── MATERIAL ──

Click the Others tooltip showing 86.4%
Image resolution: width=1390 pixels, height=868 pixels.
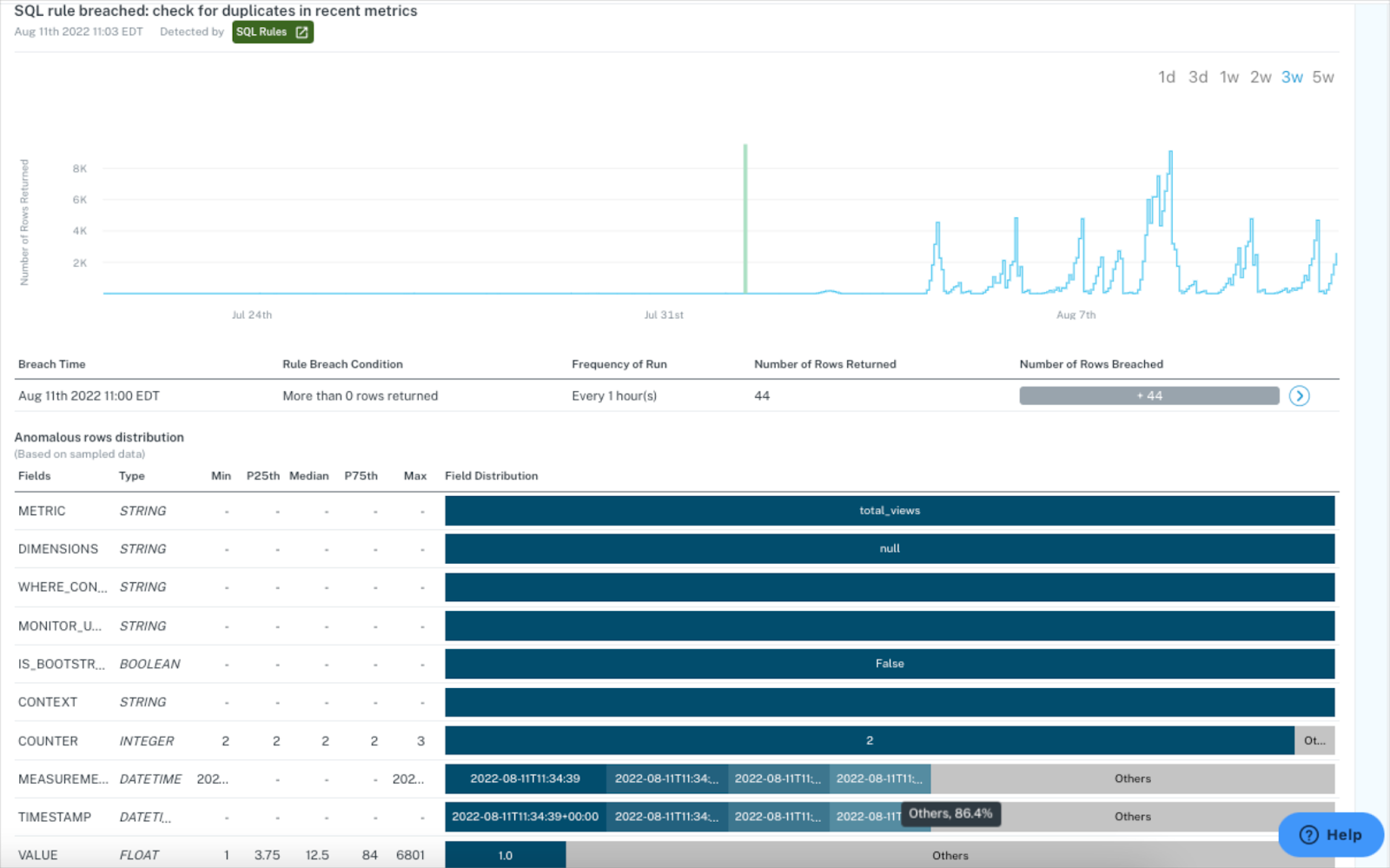pos(952,814)
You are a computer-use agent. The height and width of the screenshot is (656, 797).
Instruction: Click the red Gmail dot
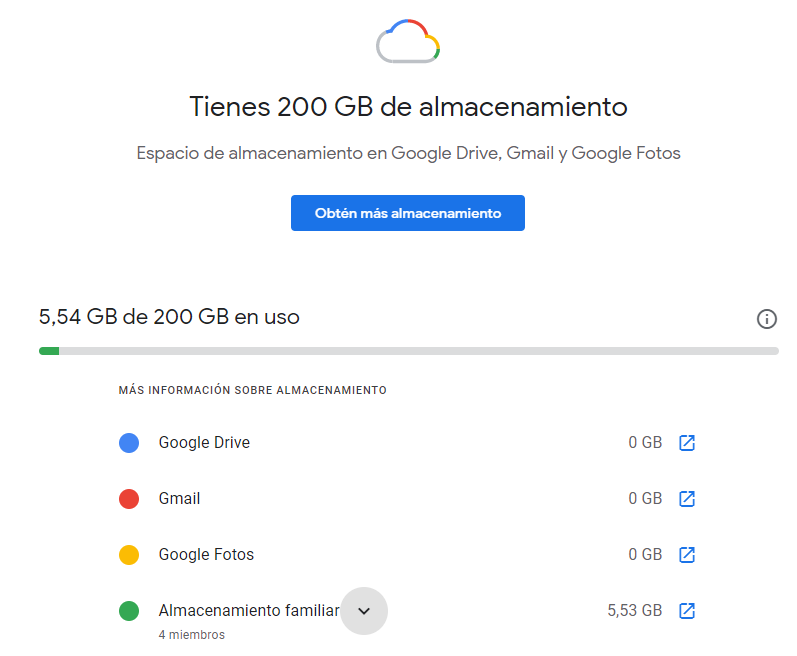tap(129, 499)
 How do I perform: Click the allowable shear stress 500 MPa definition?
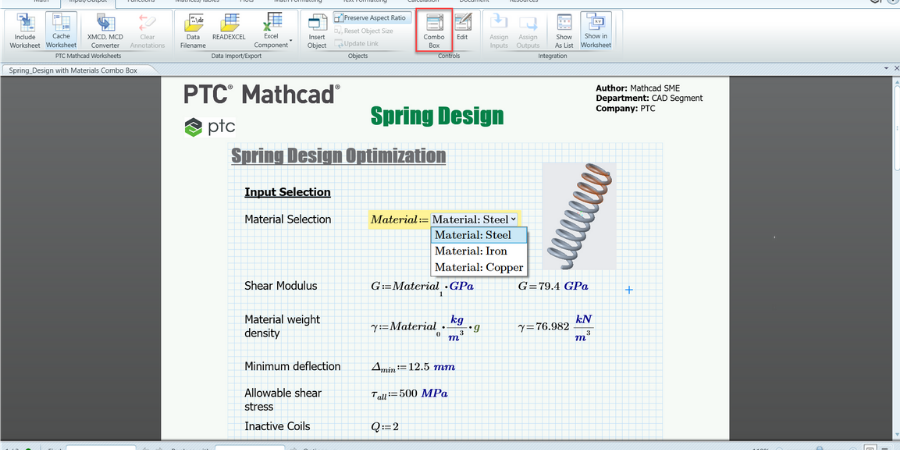[409, 394]
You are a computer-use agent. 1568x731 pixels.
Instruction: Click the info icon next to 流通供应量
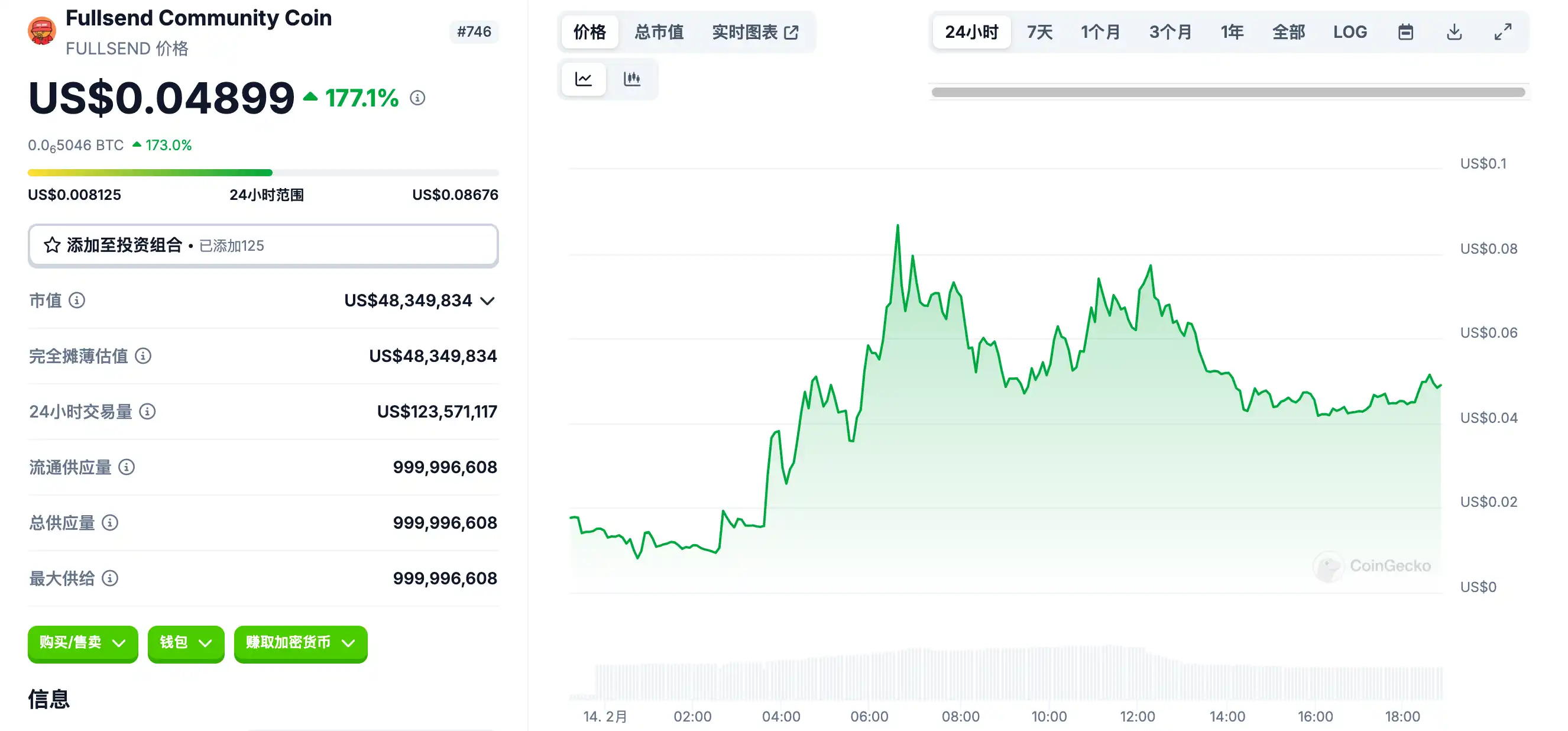point(127,467)
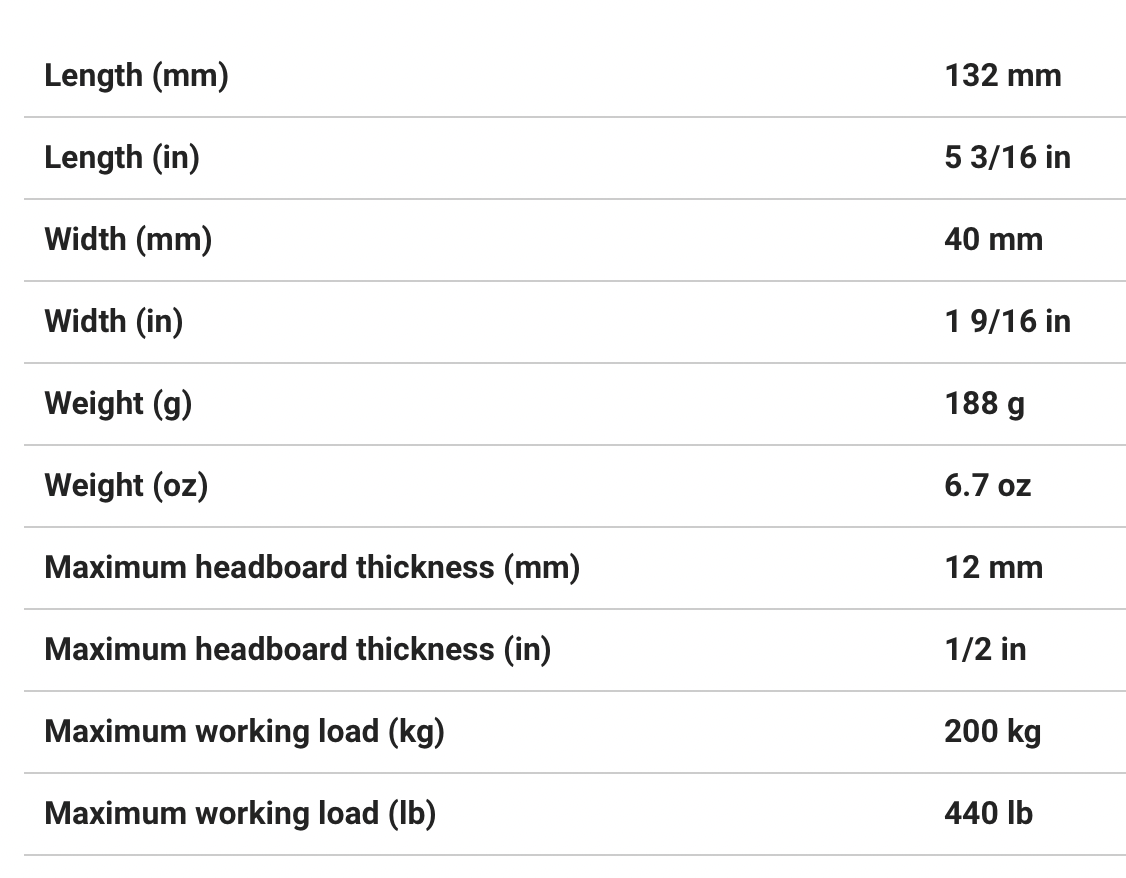
Task: Select the 132 mm length value
Action: (x=1002, y=76)
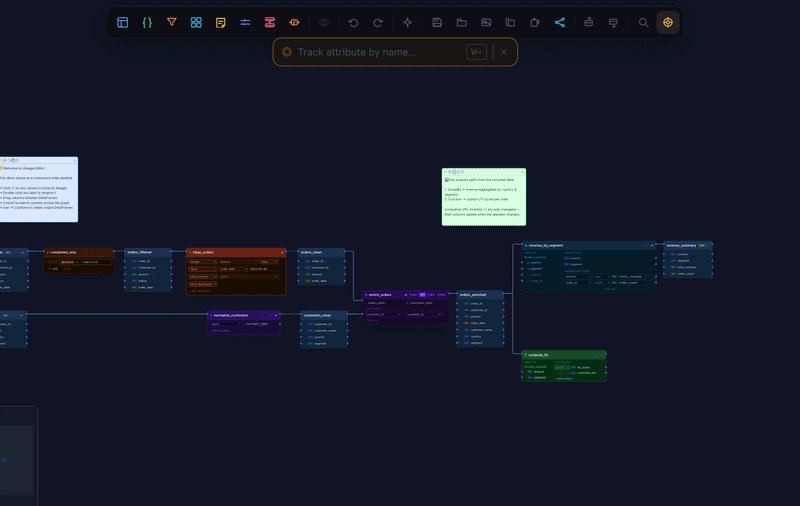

───

- PROBLEM REQUIREMENTS: Copy the items word for word, starting at the line that contains "You are a computer-use agent. The" and continuing through the end of the items. Leave the pictures out of your copy.

- COMPLETE ANSWER:
You are a computer-use agent. The height and width of the screenshot is (656, 797).
Instruction: Click the red Gmail dot
tap(129, 499)
 How do I perform: Click the allowable shear stress 500 MPa definition?
[409, 394]
You are a computer-use agent. 1568x731 pixels.
Instruction: Click the info icon next to 流通供应量
point(127,467)
Task: Select the 132 mm length value
Action: (x=1002, y=76)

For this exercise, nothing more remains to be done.